!
<body>

Yes You Can

For what it's worth, I've been with Obama from the start. I like John Edwards, but he just never really inspired me the way Obama has. Hillary Clinton, to be frank, just scares me. Not that it matters a jot what I think, of course, as I don't get to vote down there in the United States of Crazy.

If I wasn't already backing Obama, the speech he gave on the night of the New Hampshire primaries would have tipped me over the edge. Much has been written about his MLK Day speech and other moments of strong writing and strong delivery, and there have been some fine moments of oratory in the last few weeks, for sure. But it was this direct, simple appeal to hope - delivered on a night when he had just lost to Clinton - that lit up my imagination and made me think for the first time that Obama really might have a fighting chance.

We have been told we cannot do this by a chorus of cynics. And they will only grow louder and more dissonant in the weeks and months to come.

We've been asked to pause for a reality check. We've been warned against offering the people of this nation false hope. But in the unlikely story that is America, there has never been anything false about hope.
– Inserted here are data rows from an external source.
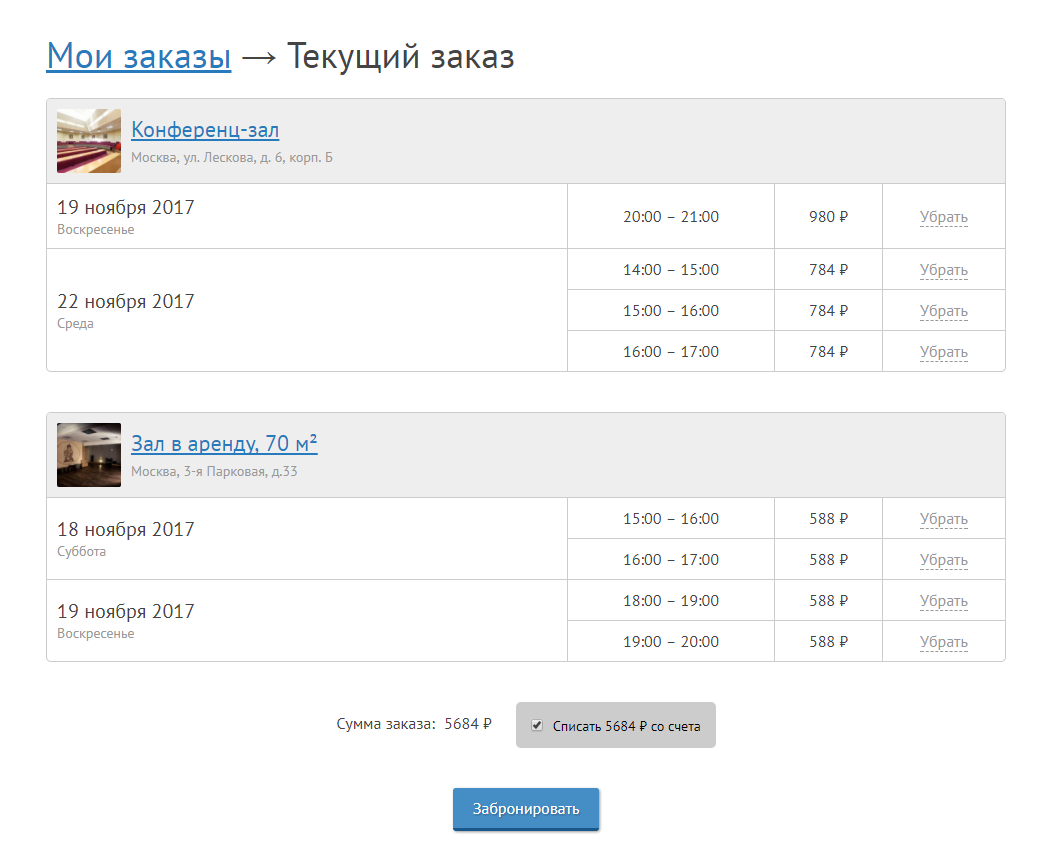
Task: Remove the 20:00 – 21:00 slot for 980 ₽
Action: point(943,217)
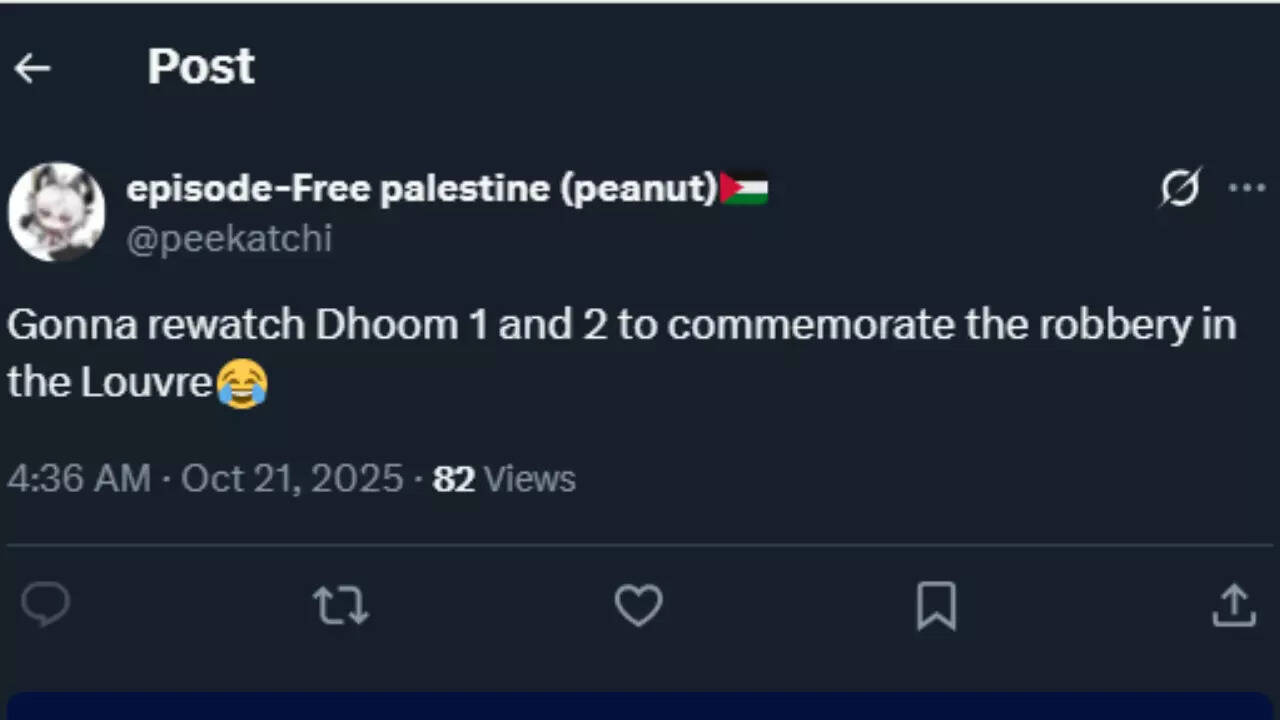Click the reply speech bubble icon
Screen dimensions: 1280x720
[46, 605]
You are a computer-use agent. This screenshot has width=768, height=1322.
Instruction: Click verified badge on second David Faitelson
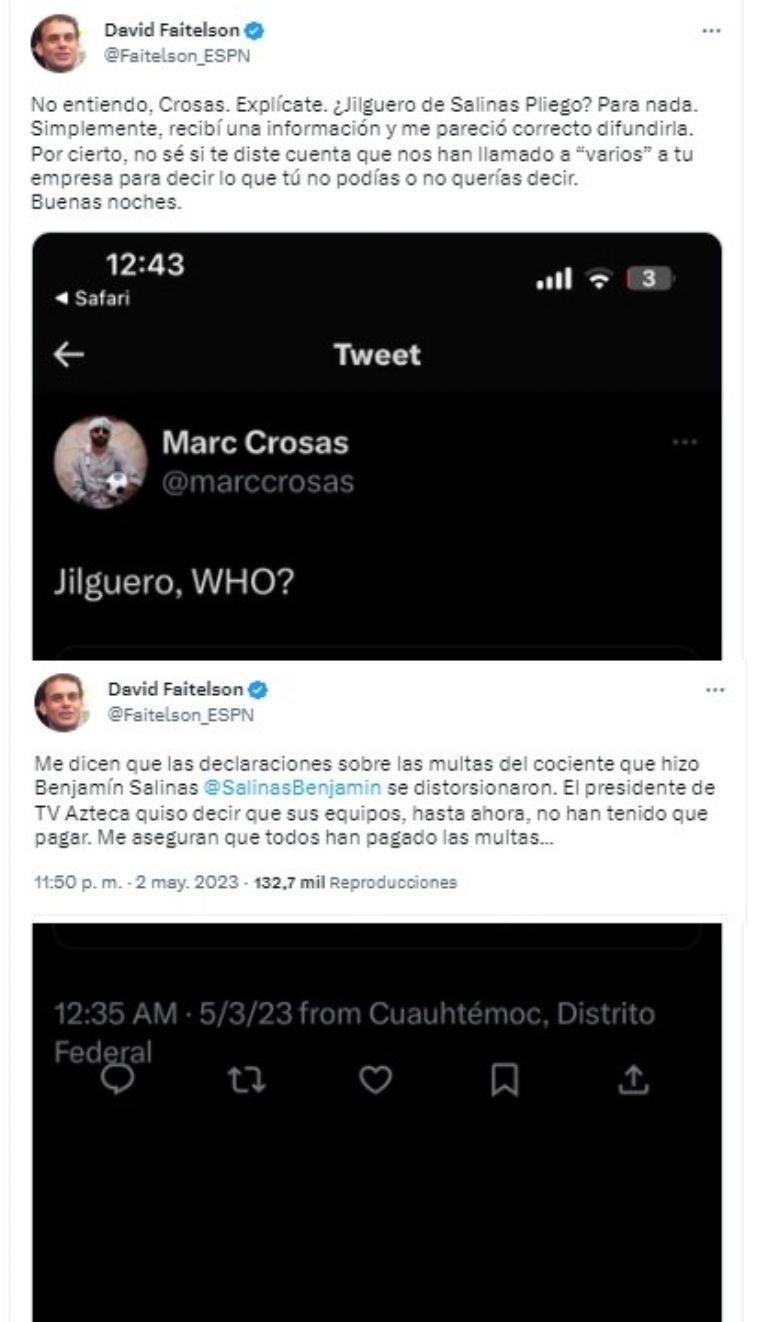pos(259,690)
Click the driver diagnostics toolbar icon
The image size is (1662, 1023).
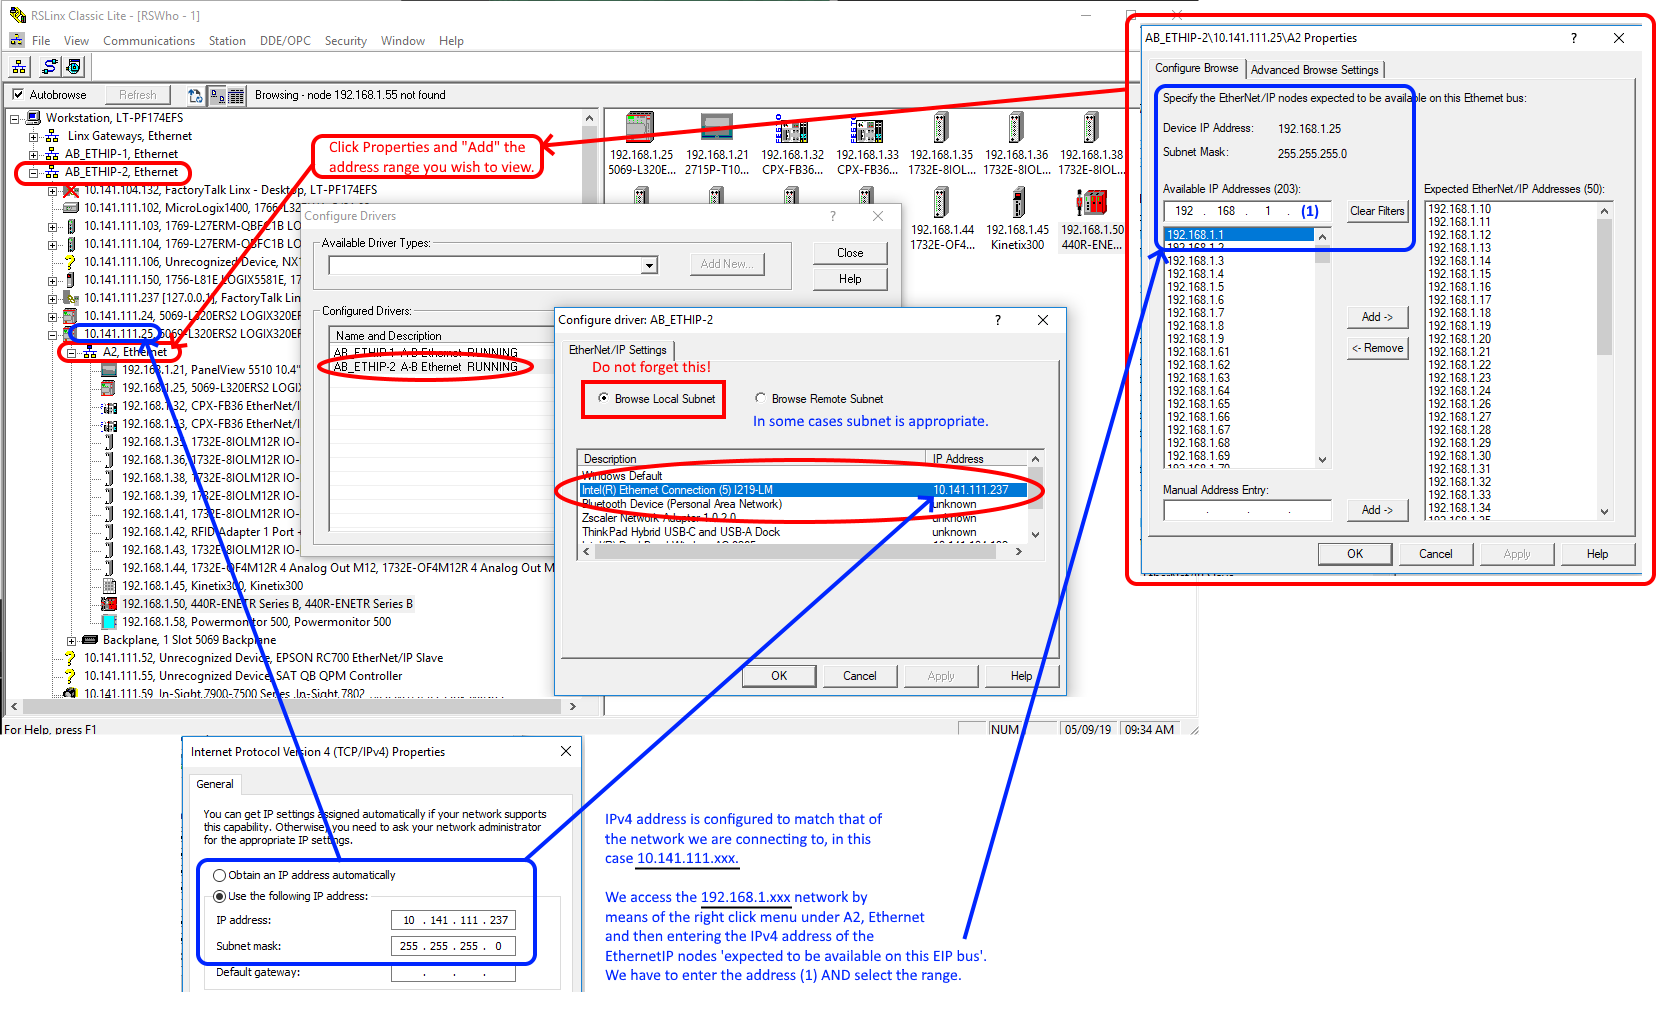73,67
For when we have faced down impossible odds, when we've been told we're not ready or that we shouldn't try or that we can't, generations of Americans have responded with a simple creed that sums up the spirit of a people: Yes, we can. Yes, we can. Yes, we can.
Even better than the original speech, Black Eyed Peas front man and producer, will.i.am, has done something remarkable - taking footage of the speech, rounding up a crew of his musician and celebrity friends (Kareem Abdul-Jabbar, Herbie Hancock, Scarlett Johansson, and others) and weaving an inspiring campaign song around it.

Outstanding stuff.



Yes you can, America. Please - for all of us - do.